» **Given request 1**
Rewrite the paragraph beginning "This one is complete gobbledygook" from the passage on Ukrainian withdrawals in fewer words, keeping its main facts.
» **Given request 2**
In the passage on Ukrainian withdrawals, which Ukrainian brigade may cease to exist because of Popasnaya?
» **Given request 3**
From the passage on Ukrainian withdrawals, extract word for word the stretch from "Slavyangrad - Gleb" through "Popasnaya, and Izyum.".

╭─ Passage shown

Slavyangrad - Gleb Bazov
4—Ukraine forced the Russian troops from the areas near Kiev, Chernigov, Sumy, Kharkov—but Ukraine withdrew, in an organized fashion, from Severodonetsk, Popasnaya, and Izyum.

This one is complete gobbledygook and gibberish. Let’s deal with the Ukrainians first. The Ukrainian forces have not—to date—conducted an organized retreat from any place, with the exception, possibly of the withdrawal of a brigade from Lisichansk. This could be considered organized retreat, but only if one ignores that the city was near to falling into a cauldron, and their desperate comrades, across the Seversky Donets river, in Severodonetsk, were abandoned and left to die by the Ukrainian General Staff. Popasnaya was a monumental defeat, and the Ukrainian 24th Brigade may cease to exist as a result, as it suffered major losses even in withdrawal. Finally, Izyum, actually, is an example of the resilience and perseverance of Ukrainian troops, which managed, for nearly a month—if my memory serves me correctly—to defend in the southern peninsula-like district of the city, across the Seversky Donets river from the advancing Russian forces. They did not withdraw from there either, but died there.

╰─
╭─ Information given

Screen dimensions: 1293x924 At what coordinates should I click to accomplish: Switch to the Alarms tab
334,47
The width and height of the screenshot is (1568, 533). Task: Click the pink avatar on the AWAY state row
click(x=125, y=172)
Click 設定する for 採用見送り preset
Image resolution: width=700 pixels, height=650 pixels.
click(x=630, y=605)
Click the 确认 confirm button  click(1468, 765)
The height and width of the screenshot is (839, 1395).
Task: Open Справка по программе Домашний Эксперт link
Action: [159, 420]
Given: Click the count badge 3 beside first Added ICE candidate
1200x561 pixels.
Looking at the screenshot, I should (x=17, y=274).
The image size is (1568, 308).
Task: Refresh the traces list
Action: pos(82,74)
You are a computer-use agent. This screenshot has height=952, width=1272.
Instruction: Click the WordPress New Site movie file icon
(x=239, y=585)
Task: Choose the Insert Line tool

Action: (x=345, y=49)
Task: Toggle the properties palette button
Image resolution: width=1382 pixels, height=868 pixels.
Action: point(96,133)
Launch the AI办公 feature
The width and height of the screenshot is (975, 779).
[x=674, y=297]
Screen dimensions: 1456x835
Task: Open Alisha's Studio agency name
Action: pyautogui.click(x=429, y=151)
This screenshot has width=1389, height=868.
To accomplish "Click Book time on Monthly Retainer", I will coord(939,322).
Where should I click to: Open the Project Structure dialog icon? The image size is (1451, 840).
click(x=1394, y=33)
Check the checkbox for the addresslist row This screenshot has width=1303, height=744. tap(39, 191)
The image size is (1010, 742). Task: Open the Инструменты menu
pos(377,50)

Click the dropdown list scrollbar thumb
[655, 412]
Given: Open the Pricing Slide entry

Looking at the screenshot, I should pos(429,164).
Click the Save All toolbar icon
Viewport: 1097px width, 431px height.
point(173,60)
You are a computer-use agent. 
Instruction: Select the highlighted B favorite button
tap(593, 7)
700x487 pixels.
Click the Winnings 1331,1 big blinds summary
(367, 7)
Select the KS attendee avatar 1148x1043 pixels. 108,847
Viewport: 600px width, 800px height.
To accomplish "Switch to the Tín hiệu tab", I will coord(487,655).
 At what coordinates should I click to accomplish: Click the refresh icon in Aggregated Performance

╰─

» **Written solution 1**
The claim is dismissed as nonsense. Ukrainian forces have not yet made an organized retreat anywhere. The one possible exception is a brigade's withdrawal from Lisichansk, and it counts only if one ignores two things: the city was close to being encircled, and the Ukrainian General Staff abandoned the troops across the Seversky Donets in Severodonetsk to die. Popasnaya was a huge defeat that may end the Ukrainian 24th Brigade, which suffered major losses even while withdrawing. At Izyum, Ukrainian troops held the city's southern, peninsula-like district across the river from Russian forces for nearly a month. They did not withdraw but died there.

» **Written solution 2**
The Ukrainian 24th Brigade.

» **Written solution 3**
Slavyangrad - Gleb Bazov
4—Ukraine forced the Russian troops from the areas near Kiev, Chernigov, Sumy, Kharkov—but Ukraine withdrew, in an organized fashion, from Severodonetsk, Popasnaya, and Izyum.